-- Opening Marker --

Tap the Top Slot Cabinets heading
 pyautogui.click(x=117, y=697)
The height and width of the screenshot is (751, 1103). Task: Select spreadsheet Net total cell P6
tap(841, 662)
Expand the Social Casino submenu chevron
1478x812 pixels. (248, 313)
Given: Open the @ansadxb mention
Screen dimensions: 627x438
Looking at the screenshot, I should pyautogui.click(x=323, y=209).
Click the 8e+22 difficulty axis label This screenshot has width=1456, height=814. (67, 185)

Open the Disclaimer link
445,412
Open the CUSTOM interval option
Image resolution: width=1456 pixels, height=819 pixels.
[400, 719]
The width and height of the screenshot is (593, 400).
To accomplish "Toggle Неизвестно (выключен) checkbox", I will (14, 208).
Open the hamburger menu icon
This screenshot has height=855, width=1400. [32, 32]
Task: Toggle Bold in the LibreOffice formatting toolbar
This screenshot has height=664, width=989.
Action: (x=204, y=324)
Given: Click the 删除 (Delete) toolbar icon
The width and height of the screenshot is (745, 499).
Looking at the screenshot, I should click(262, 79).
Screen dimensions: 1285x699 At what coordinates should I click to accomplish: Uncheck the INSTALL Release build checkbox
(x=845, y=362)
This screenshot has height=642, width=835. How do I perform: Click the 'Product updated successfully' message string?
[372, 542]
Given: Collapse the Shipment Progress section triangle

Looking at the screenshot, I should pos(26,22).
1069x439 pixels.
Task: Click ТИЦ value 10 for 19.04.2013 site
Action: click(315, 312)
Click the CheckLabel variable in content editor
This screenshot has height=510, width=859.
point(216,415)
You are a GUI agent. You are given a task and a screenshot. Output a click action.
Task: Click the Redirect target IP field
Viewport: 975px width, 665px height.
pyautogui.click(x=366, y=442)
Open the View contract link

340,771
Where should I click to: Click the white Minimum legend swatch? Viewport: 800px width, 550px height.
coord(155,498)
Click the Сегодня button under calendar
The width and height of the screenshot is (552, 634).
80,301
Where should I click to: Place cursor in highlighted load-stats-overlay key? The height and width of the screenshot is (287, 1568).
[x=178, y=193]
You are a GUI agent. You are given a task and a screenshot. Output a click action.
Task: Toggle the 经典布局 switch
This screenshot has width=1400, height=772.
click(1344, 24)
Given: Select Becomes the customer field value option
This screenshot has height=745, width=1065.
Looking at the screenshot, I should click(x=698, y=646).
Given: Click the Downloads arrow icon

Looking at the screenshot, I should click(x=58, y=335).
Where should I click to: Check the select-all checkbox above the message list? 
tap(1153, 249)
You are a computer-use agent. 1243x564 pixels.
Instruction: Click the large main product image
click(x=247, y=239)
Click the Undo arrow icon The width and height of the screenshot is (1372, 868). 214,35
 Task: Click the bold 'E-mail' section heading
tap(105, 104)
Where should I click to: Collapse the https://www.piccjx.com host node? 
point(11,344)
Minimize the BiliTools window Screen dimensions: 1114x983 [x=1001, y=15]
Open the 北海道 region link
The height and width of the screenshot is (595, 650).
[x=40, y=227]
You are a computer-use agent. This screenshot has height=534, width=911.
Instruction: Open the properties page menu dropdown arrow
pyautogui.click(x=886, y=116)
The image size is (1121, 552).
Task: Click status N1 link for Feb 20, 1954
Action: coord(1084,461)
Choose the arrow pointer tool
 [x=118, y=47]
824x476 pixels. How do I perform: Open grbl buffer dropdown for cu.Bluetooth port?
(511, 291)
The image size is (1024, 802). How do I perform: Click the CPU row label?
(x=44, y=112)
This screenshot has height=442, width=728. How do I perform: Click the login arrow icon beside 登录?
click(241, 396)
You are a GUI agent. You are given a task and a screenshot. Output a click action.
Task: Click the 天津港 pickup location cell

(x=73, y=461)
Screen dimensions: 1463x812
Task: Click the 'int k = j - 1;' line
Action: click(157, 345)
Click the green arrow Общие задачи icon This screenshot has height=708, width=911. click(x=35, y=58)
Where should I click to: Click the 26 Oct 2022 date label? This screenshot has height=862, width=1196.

-- Closing Marker --

> What is being asked: Set every record down again exactly as written.

> Solution to this exercise:
Tap the Top Slot Cabinets heading
 pyautogui.click(x=117, y=697)
The height and width of the screenshot is (751, 1103). Task: Select spreadsheet Net total cell P6
tap(841, 662)
Expand the Social Casino submenu chevron
1478x812 pixels. (248, 313)
Given: Open the @ansadxb mention
Screen dimensions: 627x438
Looking at the screenshot, I should pyautogui.click(x=323, y=209).
Click the 8e+22 difficulty axis label This screenshot has width=1456, height=814. (67, 185)

Open the Disclaimer link
445,412
Open the CUSTOM interval option
Image resolution: width=1456 pixels, height=819 pixels.
[400, 719]
The width and height of the screenshot is (593, 400).
To accomplish "Toggle Неизвестно (выключен) checkbox", I will (14, 208).
Open the hamburger menu icon
This screenshot has height=855, width=1400. [32, 32]
Task: Toggle Bold in the LibreOffice formatting toolbar
This screenshot has height=664, width=989.
Action: (x=204, y=324)
Given: Click the 删除 (Delete) toolbar icon
The width and height of the screenshot is (745, 499).
Looking at the screenshot, I should click(262, 79).
Screen dimensions: 1285x699 At what coordinates should I click to accomplish: Uncheck the INSTALL Release build checkbox
(x=845, y=362)
This screenshot has height=642, width=835. How do I perform: Click the 'Product updated successfully' message string?
[372, 542]
Given: Collapse the Shipment Progress section triangle

Looking at the screenshot, I should pos(26,22).
1069x439 pixels.
Task: Click ТИЦ value 10 for 19.04.2013 site
Action: click(315, 312)
Click the CheckLabel variable in content editor
This screenshot has height=510, width=859.
point(216,415)
You are a GUI agent. You are given a task and a screenshot. Output a click action.
Task: Click the Redirect target IP field
Viewport: 975px width, 665px height.
pyautogui.click(x=366, y=442)
Open the View contract link

340,771
Where should I click to: Click the white Minimum legend swatch? Viewport: 800px width, 550px height.
coord(155,498)
Click the Сегодня button under calendar
The width and height of the screenshot is (552, 634).
80,301
Where should I click to: Place cursor in highlighted load-stats-overlay key? The height and width of the screenshot is (287, 1568).
[x=178, y=193]
You are a GUI agent. You are given a task and a screenshot. Output a click action.
Task: Toggle the 经典布局 switch
This screenshot has width=1400, height=772.
click(1344, 24)
Given: Select Becomes the customer field value option
This screenshot has height=745, width=1065.
Looking at the screenshot, I should click(x=698, y=646).
Given: Click the Downloads arrow icon

Looking at the screenshot, I should click(x=58, y=335).
Where should I click to: Check the select-all checkbox above the message list? 
tap(1153, 249)
You are a computer-use agent. 1243x564 pixels.
Instruction: Click the large main product image
click(x=247, y=239)
Click the Undo arrow icon The width and height of the screenshot is (1372, 868). 214,35
 Task: Click the bold 'E-mail' section heading
tap(105, 104)
Where should I click to: Collapse the https://www.piccjx.com host node? 
point(11,344)
Minimize the BiliTools window Screen dimensions: 1114x983 [x=1001, y=15]
Open the 北海道 region link
The height and width of the screenshot is (595, 650).
[x=40, y=227]
You are a computer-use agent. This screenshot has height=534, width=911.
Instruction: Open the properties page menu dropdown arrow
pyautogui.click(x=886, y=116)
The image size is (1121, 552).
Task: Click status N1 link for Feb 20, 1954
Action: coord(1084,461)
Choose the arrow pointer tool
 [x=118, y=47]
824x476 pixels. How do I perform: Open grbl buffer dropdown for cu.Bluetooth port?
(511, 291)
The image size is (1024, 802). How do I perform: Click the CPU row label?
(x=44, y=112)
This screenshot has height=442, width=728. How do I perform: Click the login arrow icon beside 登录?
click(241, 396)
You are a GUI agent. You are given a task and a screenshot. Output a click action.
Task: Click the 天津港 pickup location cell

(x=73, y=461)
Screen dimensions: 1463x812
Task: Click the 'int k = j - 1;' line
Action: click(157, 345)
Click the green arrow Общие задачи icon This screenshot has height=708, width=911. click(x=35, y=58)
Where should I click to: Click the 26 Oct 2022 date label? This screenshot has height=862, width=1196.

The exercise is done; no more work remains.